*Flávia Cuiabano
Hoje é dia 04 de novembro de 2016, dia seguinte ao julgamento de Leonardo dos Passos Pereira assassino do meu filho Diogo Cuiabano de Medeiros que faleceu em Florianópolis na “Fields” em março de 2015.
Habitualmente, sou extremamente reservada e nada afeita a exposição, mas confesso que estou com alguns nós na garganta que preciso desatar.
Estive calada e sem protestar, mas, como diz Saramago, “até aqui cheguei”….
Leonardo foi condenado a 16 anos de prisão . Já cumpriu 1 ½ ano e, e em caso de bom comportamento, poderá ter sua liberdade parcialmente restaurada (após 2/5 da pena): em 5 anos poderá estar livre. Ou seja, aos 27 anos, 1 ano apenas a mais de quando “cortou” a vida de meu filho …
Ao longo de todo julgamento, não vi nem ouvi nenhuma manifestação de arrependimento por parte de Leonardo. Não percebi também nenhum constrangimento por parte de sua família e tampouco qualquer pedido de desculpas.
Por isso, sou muito descrente que exista a minima possibilidade de reabilitação. Mas espero, de forma sincera, que esse período de reclusão o faça refletir e quem sabe operar as transformações necessárias?
Além do vazio de desculpas, tivemos também que encarar a forma desrespeitosa pela qual o advogado do réu conduziu sua defesa e seu comportamento.
O recinto estava repleto de estudantes de direito; portanto peço a eles que não aprendam esta “parte da lição”…
Por favor, não chamem a vítima de “o cadáver” ou de “o cara” : ela tem nome, família e uma história a respeitar!
Por favor, não digam que os achados no celular do agressor : fotos de drogas e vídeos conduzindo um carro a 180 km/h são meras “brincadeiras” normais para a idade.
Acho bastante improvável que vocês, da mesma faixa etária (22 anos) possuam fotos e vídeos da mesma natureza nos seus celulares.
Por favor, procurem não adotar termos que fujam a formalidade do ambiente jurídico e obedeçam piamente as normas da língua portuguesa ( fator primeiro para construção da sua credibilidade e geração de escuta interessada ).

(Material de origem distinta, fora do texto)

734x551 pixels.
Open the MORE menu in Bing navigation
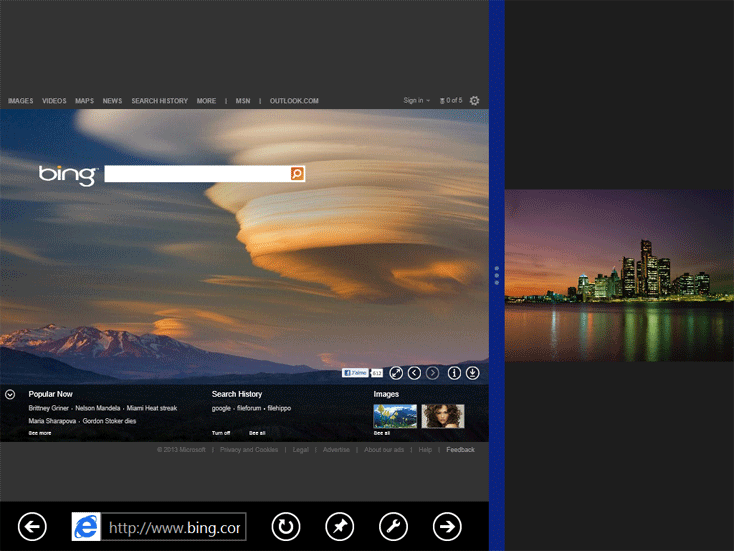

Por favor, não invoquem Deus no plenário. Ele não precisa ser invocado; Deus está no nosso cotidiano, em nossos pequenos e grandes atos diários. Deus está na forma em que vivemos; Deus está no sorriso do Diogo e no seu pedido de desculpas… Deus está no cumprimento a um faxineiro desconhecido, porque Diogo foi ensinado a cumprimentar conhecidos e desconhecidos, do professor ao porteiro, todos sem distinção ….
Por favor, não citem a Bíblia em um julgamento; apesar de admirá-la e da minha origem católica, vivemos em um país laico e a justiça deve trabalhar com outro livro : a nossa Constituição.
Por favor, ajam com respeito e empatia quando atuarem.
Tenho certeza que ontem duas famílias saíram derrotadas; essa é uma história sem vitoriosos.
A condenação de Leonardo não trará meu filho Diogo de volta. Mas, o fato da justiça ter sido aplicada – dentro do que nossa constituição atual possibilita- ensina à sociedade que existem regras que devem ser obedecidas. Não muda a minha história, mas pode inibir que outras aconteçam…. O funcionamento da justiça tem também esse objetivo.
Que Leonardo faça valer, com um novo sentido, cada minuto do restante de sua vida, e que o faça em dobro, por ele e por meu filho.
Um fato intrigante : durante o julgamento, o copo de vidro do advogado de defesa quebrou acidentalmente em sua mesa imediatamente após algumas polêmicas e ironias quanto a como havia se quebrado no crime . Idêntico ao copo de vidro quebrado que cortou a jugular e ceifou meu filho deste mundo. Questiono-me se foi um mero acaso.
Não, não preciso invocar Deus…. Eu já sei a resposta.